Accidents are not getting any simpler, Blakey said, and that means the next major air accident is just as likely to be an error in a line of computer code as it is the failure of the pilots to set their flaps before takeoff.
Quoting from a Rand Report on the NTSB, she said that Board investigators must be the ones who are able to ask the right questions and understand whether they have received the right answers. “To do this we must continue to improve our technological and training capabilities, improve our access to outside support and expertise and ensure that the party process (those who participate with us) is committed first and foremost to putting the pieces together and putting safety first,” she explained.
Blakey, who has been in office for less than a year, said Rand bluntly stated that the Board’s ability to lead investigations and to form expert teams is threatened by lack of training, equipment and facilities, and this is only going to become more acute as technology leaps forward.
In future accident investigations, she continued, the NTSB will increasingly be looking for evidence and clues in computer software and electronic data “that we are going to have to mine with the same meticulous attention that we give to the physical wreckage of an aircraft today.”
According to Blakey, the new NTSB Academy near Washington Dulles Intern-ational Airport, which will open in the fall next year, will provide the Safety Board with a “terrific opportunity” to adapt to and keep abreast of technological advancements and allow it to expand its lab facilities and bring in new equipment and tools.
“It gives us an excellent platform not only for sharing our knowledge–with accident investigators worldwide, first responders, law enforcement, firefighters and others we need to work with at the site of an accident–but it also gives us a platform for bringing expertise and resources and will help us strengthen our cooperative relationships with industry, academia and other government agencies,” she said.
Blakey said she agrees with the Rand Report that the NTSB’s “party process” of having outsiders, such as component manufacturers and operators, participate in an investigation generally works, and she believes that “a healthy level of tension” built into the party process results in high-quality results.
And while the “rough and tumble” of the meetings and hearings can sharpen arguments and focus issues, she is troubled that “dueling press conferences, hallway leaks, disinformation and excessively partisan behavior” at the witness tables have threatened to politicize the process.

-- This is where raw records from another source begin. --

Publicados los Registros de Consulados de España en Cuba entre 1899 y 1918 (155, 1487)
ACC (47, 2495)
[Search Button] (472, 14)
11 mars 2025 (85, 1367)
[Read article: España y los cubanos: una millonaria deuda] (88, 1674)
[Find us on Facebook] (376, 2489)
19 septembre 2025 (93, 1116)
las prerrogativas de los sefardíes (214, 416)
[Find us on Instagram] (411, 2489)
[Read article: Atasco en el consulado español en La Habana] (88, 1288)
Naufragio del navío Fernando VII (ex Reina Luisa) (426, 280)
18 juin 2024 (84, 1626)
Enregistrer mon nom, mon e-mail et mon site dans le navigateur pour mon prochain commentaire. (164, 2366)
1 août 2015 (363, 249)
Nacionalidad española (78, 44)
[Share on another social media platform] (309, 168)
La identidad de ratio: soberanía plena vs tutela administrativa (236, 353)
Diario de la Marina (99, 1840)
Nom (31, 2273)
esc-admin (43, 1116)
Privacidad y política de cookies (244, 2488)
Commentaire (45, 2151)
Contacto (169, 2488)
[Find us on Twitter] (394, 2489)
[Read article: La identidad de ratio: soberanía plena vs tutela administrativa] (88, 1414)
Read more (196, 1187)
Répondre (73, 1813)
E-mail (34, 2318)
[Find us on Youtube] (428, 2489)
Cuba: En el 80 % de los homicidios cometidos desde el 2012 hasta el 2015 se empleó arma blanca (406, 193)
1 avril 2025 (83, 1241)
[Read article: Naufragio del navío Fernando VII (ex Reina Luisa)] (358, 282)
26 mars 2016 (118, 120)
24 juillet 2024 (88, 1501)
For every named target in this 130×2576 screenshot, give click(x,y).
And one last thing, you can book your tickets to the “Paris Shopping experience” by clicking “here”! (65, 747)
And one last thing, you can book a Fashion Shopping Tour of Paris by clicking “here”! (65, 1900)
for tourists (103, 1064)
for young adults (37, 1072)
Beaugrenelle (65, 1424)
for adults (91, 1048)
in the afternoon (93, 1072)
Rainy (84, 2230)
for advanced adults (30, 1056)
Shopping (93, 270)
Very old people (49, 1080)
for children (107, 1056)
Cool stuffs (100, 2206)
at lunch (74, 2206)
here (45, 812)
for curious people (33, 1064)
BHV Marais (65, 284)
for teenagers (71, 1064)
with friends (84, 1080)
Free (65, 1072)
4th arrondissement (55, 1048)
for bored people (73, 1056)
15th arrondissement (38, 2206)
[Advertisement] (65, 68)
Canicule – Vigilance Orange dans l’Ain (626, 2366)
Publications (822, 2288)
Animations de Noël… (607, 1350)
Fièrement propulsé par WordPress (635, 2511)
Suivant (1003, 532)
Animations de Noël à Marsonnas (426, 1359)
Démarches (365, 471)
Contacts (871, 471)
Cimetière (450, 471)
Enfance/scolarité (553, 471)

“I’m told that this characterized more than one hearing of the past few years, and our most recent hearing on Emery Air Freight had to be adjourned because some of the witnesses were less than forthright with important information,” Blakey recalled. “The party process works as long as all the parties realize what a rare and unusual approach it is, and that they appreciate the kind of responsibility it places on every organization involved. And it should be very clear to all that the NTSB must call the shots on the contentious issues.”